I wasn't always in chains. I had a home. I had the taste of my own freedom—and it was taken away from me. Mark my words; I intend to take it back.

I look on longingly at the driver of the cart as he drains the last of his water skin. He takes notice of me and licks his lips, letting out a happy sigh and turning back around. Finally, the cart comes to a stop, and we're let out from one hell hole into the next. I look angrily down at the chains grinding at my ankles, thoughts of home only a distant and unreachable memory.

Jackson Plantation is its name, every syllable sounding out the unspeakable horror that accompanies it. People of all ages and sizes live here; but to the white devils who claim us as their own, we are livestock. We are used until we have no more purpose, then killed and replaced as easily as a wash rag. We pick cotton from dawn till dusk every day under the scorching heat of the blazing sun. Around four in the morning, we wake up to a clanging bell; followed by yells from the slave trader Mr. Frederick (but we just call him Dick, and for good reason too). He's a ruthless and miserable man. Filthy, too. His greasy black locks hang over his face like a curtain, perhaps to hide the horror within. He's short and chubby, and his breath makes me want to vomit the little amount of food I have in me. He has a small moustache full of crumbs that he twiddles with his fingers. Even the masters hate him, but he's cheap and a sadist. Says the job gives him pleasure, so he'll do it better than anybody else. Lord, is he right. In his eyes, black and endless, I see only the devil.

Funny how I've introduced him so well, and yet forgotten to do so myself.

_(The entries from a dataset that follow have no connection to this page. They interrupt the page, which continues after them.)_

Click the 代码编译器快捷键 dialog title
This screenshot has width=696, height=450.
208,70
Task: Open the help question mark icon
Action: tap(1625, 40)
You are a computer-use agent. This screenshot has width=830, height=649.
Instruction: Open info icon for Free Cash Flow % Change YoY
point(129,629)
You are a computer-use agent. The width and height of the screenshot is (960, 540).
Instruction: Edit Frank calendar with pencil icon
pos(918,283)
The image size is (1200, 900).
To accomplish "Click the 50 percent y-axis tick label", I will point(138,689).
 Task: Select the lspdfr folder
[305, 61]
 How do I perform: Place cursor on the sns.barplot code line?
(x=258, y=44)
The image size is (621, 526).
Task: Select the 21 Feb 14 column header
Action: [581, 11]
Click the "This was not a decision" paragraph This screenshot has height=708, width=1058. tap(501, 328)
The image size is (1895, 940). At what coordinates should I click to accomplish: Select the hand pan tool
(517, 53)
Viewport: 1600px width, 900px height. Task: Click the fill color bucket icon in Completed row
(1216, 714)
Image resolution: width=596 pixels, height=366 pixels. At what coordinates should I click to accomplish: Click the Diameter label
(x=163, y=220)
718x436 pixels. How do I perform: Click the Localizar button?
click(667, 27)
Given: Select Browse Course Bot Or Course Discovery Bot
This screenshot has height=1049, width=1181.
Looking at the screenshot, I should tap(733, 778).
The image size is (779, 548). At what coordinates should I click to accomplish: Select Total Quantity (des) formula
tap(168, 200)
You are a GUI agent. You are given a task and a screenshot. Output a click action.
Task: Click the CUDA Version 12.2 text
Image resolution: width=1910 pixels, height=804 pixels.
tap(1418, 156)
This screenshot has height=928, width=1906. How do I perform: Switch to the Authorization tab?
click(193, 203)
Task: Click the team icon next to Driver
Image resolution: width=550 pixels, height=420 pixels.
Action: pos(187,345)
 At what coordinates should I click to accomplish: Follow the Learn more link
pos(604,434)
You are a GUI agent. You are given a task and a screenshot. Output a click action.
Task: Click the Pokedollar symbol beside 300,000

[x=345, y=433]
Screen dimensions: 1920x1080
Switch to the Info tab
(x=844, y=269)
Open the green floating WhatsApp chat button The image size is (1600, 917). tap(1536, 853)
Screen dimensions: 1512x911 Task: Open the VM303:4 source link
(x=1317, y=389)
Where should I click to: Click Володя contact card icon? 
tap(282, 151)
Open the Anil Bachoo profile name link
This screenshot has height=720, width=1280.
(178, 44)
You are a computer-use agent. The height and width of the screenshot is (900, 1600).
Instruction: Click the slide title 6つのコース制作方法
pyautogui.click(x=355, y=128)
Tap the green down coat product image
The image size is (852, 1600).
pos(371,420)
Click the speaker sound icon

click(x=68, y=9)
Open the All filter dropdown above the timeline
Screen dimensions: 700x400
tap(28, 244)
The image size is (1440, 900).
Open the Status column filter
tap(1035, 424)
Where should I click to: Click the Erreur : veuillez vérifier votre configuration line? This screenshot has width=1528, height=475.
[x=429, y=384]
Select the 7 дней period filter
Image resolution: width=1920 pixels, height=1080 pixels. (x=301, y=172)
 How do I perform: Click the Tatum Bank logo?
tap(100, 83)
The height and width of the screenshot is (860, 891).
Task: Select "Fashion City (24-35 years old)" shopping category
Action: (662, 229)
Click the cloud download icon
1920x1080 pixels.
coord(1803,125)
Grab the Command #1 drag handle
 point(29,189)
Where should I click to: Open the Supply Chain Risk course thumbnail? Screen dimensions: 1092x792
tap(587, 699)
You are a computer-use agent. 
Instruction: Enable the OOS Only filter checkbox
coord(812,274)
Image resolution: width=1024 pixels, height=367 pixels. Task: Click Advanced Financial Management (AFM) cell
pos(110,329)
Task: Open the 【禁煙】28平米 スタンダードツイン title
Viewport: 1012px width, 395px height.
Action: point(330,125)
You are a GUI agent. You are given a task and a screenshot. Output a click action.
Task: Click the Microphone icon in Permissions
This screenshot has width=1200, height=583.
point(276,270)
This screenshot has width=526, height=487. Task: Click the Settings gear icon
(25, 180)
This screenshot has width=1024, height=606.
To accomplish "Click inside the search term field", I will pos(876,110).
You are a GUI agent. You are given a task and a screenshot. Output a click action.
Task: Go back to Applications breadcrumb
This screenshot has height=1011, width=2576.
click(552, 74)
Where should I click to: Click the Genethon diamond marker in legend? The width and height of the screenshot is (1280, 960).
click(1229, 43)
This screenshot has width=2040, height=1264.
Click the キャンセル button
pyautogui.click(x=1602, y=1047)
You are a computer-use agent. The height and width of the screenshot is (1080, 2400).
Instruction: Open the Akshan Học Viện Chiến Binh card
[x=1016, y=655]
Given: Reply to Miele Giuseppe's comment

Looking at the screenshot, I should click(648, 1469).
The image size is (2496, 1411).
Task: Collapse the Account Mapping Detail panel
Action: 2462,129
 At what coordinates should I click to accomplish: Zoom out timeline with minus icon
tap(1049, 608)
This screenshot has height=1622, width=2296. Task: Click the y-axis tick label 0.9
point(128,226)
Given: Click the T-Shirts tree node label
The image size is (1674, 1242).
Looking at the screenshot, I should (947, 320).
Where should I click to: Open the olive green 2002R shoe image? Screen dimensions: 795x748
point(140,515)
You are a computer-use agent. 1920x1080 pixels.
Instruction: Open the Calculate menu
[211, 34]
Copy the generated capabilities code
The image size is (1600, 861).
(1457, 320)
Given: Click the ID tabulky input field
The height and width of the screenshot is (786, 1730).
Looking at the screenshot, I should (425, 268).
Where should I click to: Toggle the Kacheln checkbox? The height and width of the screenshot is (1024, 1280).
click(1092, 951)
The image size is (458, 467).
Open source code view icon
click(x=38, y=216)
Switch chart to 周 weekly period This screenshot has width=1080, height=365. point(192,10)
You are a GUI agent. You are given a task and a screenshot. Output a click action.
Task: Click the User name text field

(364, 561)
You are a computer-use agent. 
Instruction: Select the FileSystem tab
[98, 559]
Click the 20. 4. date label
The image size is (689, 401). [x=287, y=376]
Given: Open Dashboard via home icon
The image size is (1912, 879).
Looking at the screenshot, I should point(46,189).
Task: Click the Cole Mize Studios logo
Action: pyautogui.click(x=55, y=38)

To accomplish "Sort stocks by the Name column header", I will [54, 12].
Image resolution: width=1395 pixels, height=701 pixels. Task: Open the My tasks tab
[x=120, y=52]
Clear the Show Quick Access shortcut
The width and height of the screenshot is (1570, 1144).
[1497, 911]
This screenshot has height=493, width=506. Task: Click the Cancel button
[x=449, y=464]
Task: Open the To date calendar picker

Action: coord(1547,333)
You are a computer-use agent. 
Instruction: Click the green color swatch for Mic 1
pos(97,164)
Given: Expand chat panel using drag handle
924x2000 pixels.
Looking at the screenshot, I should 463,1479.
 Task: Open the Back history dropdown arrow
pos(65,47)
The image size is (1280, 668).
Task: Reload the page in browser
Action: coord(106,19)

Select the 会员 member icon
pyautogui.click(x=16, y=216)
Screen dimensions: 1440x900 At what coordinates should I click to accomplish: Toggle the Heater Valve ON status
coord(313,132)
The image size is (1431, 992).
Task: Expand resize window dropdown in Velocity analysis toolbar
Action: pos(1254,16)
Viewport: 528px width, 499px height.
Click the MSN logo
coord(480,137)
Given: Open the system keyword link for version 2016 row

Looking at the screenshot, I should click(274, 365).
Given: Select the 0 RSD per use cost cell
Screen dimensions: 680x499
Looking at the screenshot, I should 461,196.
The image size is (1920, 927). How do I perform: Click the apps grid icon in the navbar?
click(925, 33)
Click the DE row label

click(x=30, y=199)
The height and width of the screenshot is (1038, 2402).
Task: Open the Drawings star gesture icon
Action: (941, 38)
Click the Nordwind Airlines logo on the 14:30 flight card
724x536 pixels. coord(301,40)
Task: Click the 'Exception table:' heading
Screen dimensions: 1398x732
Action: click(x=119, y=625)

I spend too much hating on him, I guess.

But can you blame me?

My name is Alice, by the way.


Welcome to hell.


Humming to myself, I run my hands through my thick, tousled hair, unsuccessfully trying to untangle the strands without a brush. My hands, calloused and sore, attempt to navigate the labyrinth that is my hair. I sigh in defeat, throwing it up into a bun and heading out to face another day. The morning is crisp, the sun's rays barely flooding over the hills and still fighting back the darkness of night.

The field is unusually empty, and I scan the area looking for the other workers. After a few moments, I hear faint cries coming from the manor. Instantly, I know what it means.

A crowd has already gathered around the whipping post. I push through to the front, the mutters of the slaves around me informing me of what's happened.